All das ist der Grund, weshalb Leidenschaft als solche als "politisch unkorrekt" gilt: Es scheint zwar alles erlaubt zu sein, aber Verbote werden lediglich verdrängt. Man denke an die Festgefahrenheit der Sexualität oder der Kunst heutzutage: Gibt es etwas Langweiligeres, Opportunistischeres oder Nutzloseres, als dem Gebot des Super-Ego zu folgen, ständig neue künstlerische Grenzgänge und Provokationen zu ersinnen (der Performancekünstler masturbiert auf der Bühne oder fügt sich in masochistischer Absicht Schnittwunden zu; ein Bildhauer stellt verwesende Tierkörper aus oder menschliche Exkremente . . .) oder sich auf immer "gewagtere" Formen der Sexualität einzulassen? Aus einigen "radikalen" Zirkeln in den USA kam kürzlich der Vorschlag, die Rechte von Nekrophilen (Sex mit Toten) zu "überdenken" - warum sollte man sie ihnen entziehen? Deshalb wurde die Idee geboren, dass man, ebenso wie man seinen Körper für medizinische Zwecke zur Verfügung stellt, per Dekret veranlassen kann, dass Nekrophile damit spielen können.
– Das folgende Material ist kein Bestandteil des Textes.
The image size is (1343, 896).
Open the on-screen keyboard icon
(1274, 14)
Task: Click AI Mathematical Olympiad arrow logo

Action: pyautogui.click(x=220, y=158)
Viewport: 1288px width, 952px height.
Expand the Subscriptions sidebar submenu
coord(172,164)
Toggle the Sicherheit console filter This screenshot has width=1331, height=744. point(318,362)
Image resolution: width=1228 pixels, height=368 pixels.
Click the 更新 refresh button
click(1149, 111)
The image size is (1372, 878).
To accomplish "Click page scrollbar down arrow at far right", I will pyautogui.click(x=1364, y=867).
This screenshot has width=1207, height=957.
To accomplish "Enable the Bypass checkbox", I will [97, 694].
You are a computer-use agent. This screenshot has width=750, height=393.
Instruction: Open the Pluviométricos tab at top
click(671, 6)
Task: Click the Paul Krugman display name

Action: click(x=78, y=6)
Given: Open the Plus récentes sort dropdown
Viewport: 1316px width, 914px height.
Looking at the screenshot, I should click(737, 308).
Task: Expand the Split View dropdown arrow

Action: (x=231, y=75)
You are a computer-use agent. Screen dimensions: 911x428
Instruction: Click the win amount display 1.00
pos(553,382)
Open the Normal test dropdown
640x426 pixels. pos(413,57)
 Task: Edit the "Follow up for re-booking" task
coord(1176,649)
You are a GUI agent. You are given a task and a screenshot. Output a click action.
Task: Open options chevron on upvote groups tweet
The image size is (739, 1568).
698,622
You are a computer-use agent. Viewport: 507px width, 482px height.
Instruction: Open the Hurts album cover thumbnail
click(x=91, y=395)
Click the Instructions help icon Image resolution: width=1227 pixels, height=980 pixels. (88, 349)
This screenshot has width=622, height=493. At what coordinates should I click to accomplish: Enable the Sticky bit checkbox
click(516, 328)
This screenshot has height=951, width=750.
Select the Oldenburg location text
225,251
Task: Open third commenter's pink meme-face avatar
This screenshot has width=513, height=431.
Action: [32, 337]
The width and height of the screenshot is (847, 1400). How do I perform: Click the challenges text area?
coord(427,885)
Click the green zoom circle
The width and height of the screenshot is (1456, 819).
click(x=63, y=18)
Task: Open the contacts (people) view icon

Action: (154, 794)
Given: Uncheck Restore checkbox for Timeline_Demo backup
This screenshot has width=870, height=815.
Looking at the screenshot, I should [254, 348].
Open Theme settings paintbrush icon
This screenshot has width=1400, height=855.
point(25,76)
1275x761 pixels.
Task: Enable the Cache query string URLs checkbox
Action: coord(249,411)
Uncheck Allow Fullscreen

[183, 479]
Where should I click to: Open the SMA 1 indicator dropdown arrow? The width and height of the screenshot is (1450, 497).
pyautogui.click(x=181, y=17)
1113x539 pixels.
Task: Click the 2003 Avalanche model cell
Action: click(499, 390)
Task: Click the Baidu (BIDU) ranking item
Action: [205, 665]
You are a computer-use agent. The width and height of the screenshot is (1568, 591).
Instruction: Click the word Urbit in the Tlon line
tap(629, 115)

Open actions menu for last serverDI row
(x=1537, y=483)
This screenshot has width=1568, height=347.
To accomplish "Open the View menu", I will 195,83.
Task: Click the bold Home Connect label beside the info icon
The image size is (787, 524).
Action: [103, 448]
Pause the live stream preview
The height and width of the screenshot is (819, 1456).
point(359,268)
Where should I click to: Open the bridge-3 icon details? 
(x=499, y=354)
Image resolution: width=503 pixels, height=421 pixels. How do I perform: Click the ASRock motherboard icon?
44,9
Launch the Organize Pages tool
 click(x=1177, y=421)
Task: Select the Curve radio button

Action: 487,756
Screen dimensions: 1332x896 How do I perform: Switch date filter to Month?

Am heutigen Markt finden wir eine ganze Reihe von Produkten, die von ihren negativen Eigenschaften befreit wurden: Kaffee ohne Koffein, Schlagsahne ohne Fett, Bier ohne Alkohol . . . Und die Liste lässt sich fortsetzen: Was ist beispielsweise mit virtuellem Sex als Sex ohne Sexualität? Was mit Colin Powells Doktrin vom Krieg ohne Tote (natürlich nur auf unserer Seite), nämlich ein Krieg, ohne Krieg zu führen, oder mit der modernen Redefinition von Politik, die als die Kunst der Verwaltung durch Experten zu verstehen ist, als Politik ohne Politik? Das reicht bis zum Glauben light - ein Glaube, der niemandem wehtut und dem wir selbst nicht einmal voll verpflichtet sind.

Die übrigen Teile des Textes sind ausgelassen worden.